In business enterprises large and small, call accounting systems today are probably as ubiquitous as, well, the telephone. They are an integral part of tracking telephony costs, both standard and IP-based, plus detecting fraud and misuse.

There are a variety of applications, from hotels and resorts placing surcharges on guests' telephone bills, to call centers tracking agent productivity, to law firms billing back clients for long-distance calls, to sales and technical support managers making sure employees are on the phone often enough - and to the right people or places - to get the job done.

From its humble beginnings in the DOS world of the early 1980s, call accounting has expanded its capabilities in the age of datacom and telecom convergence. It now is GUI-based for ease of use, and has the flexibility for network access. Expanded features include browser-based access - with reports in HTML format - real-time reporting, carrier cost comparison, bill verification, support for multi-language and multi-currency reporting, and tracking of IP telephony and Internet use. Most systems now feature some type of toll fraud detection; some can actually disconnect a suspect call.

Generally speaking, telecommunications represents the second or third largest monthly expense in an organization, with telephone calls making up two-thirds of this cost. And this is not a fixed cost, but a variable one, depending on how well it is managed. Therefore, it is prudent for any business to closely track this expense via some type of call accounting system.

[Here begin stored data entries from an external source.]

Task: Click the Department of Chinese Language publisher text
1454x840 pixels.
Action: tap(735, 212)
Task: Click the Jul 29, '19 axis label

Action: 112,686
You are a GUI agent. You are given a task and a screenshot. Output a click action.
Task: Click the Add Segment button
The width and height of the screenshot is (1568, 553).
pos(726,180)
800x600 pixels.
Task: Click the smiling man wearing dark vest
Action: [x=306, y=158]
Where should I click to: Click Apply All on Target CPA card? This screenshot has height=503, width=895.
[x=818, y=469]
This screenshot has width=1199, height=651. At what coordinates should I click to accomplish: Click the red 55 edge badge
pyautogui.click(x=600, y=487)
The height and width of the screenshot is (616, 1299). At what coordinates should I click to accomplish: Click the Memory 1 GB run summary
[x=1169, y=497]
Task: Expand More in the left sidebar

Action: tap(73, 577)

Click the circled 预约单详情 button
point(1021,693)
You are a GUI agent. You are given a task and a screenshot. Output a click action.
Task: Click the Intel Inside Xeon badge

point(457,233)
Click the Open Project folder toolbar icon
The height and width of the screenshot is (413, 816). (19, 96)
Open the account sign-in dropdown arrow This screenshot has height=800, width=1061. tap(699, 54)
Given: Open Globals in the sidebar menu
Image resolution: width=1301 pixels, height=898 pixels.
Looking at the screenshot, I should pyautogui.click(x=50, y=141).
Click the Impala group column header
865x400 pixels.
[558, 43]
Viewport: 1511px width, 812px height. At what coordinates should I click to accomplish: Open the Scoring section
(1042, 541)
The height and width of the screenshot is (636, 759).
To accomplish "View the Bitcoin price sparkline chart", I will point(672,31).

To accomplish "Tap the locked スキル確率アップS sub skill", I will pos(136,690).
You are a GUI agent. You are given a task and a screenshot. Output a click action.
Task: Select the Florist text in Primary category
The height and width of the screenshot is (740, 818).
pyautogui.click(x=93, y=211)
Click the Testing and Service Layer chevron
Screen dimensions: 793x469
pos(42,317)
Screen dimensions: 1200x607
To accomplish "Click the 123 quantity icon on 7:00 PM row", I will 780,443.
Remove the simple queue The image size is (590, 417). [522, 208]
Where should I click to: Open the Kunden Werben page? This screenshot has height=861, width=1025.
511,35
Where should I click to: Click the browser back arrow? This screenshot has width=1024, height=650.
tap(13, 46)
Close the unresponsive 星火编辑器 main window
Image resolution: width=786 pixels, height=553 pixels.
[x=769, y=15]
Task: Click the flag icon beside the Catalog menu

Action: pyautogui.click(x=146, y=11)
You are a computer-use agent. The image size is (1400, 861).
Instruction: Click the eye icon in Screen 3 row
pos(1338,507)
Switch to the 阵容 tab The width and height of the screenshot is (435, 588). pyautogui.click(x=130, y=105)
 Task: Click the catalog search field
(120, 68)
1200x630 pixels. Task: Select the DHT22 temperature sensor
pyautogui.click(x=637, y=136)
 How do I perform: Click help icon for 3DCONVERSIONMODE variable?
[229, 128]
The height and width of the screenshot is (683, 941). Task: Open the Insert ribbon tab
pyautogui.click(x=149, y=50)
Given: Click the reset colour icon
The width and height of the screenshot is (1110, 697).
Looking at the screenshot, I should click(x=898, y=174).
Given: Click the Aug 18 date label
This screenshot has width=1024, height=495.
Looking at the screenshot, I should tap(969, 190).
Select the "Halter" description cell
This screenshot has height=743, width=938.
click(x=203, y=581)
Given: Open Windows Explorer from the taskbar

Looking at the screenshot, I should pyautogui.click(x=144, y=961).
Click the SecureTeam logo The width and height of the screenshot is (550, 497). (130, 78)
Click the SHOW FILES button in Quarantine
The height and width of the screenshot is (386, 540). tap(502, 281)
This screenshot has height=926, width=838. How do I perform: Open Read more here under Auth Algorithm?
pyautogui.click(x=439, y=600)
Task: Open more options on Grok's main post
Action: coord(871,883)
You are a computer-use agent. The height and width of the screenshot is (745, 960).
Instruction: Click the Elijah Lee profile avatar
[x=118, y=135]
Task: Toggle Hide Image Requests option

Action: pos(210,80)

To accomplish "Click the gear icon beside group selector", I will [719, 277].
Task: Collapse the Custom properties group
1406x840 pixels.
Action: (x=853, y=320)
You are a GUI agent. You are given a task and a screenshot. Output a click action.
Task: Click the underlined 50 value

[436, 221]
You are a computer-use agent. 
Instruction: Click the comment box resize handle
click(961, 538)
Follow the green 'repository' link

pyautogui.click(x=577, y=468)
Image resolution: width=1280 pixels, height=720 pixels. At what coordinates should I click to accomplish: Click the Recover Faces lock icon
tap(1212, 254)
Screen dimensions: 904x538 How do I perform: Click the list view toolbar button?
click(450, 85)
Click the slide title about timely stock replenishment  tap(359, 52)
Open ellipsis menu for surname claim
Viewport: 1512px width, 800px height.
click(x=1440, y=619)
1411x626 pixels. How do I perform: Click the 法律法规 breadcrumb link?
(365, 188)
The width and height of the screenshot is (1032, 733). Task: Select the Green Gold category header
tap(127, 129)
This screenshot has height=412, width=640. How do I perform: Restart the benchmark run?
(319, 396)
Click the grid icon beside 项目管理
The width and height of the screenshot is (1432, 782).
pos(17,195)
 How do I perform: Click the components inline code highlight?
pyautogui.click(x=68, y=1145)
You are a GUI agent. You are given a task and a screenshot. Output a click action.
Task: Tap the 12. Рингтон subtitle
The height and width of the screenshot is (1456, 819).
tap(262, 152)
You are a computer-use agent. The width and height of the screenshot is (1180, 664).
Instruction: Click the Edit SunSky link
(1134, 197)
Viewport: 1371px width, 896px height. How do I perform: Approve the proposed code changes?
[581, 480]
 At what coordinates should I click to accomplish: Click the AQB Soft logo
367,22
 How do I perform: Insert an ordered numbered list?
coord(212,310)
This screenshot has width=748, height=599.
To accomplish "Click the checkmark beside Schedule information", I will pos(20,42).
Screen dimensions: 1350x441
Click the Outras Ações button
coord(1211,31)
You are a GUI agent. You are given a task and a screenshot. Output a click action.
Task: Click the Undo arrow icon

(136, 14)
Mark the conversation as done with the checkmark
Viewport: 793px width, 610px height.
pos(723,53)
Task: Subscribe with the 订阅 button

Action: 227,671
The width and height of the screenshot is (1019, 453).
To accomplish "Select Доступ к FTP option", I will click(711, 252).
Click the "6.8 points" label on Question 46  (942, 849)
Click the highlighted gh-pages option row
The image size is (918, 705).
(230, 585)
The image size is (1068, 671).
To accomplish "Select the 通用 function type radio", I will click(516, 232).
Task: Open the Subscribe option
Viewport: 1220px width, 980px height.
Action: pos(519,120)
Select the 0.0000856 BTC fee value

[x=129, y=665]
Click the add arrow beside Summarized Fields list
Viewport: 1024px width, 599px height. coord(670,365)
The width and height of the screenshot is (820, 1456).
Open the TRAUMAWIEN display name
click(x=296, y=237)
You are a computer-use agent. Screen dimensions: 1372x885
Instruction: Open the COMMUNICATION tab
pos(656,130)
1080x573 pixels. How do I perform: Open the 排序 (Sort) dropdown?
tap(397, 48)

A good call accounting system can reduce phone usage by up to 30 percent, and allocate telephone costs by department. Also, call accounting can help managers determine if there are enough telephone lines in service, or more need to be added.

Call accounting systems capture, record, analyze, and organize information on calls from a Station Message Detail Reporting (SMDR) port, taking the data to prepare a variety of reports, which can be customized by the user. The captured information can include the extension used, the call's destination, the time and date of the call, its duration, which circuit was used (WATS, long distance carrier, LEC, etc.), and often, an account code identifying the caller, client or project.

Some systems also provide information from the switch on incoming calls, including the trunk used, where it came from, if IVR or ANI were used, where it was transferred, and its duration.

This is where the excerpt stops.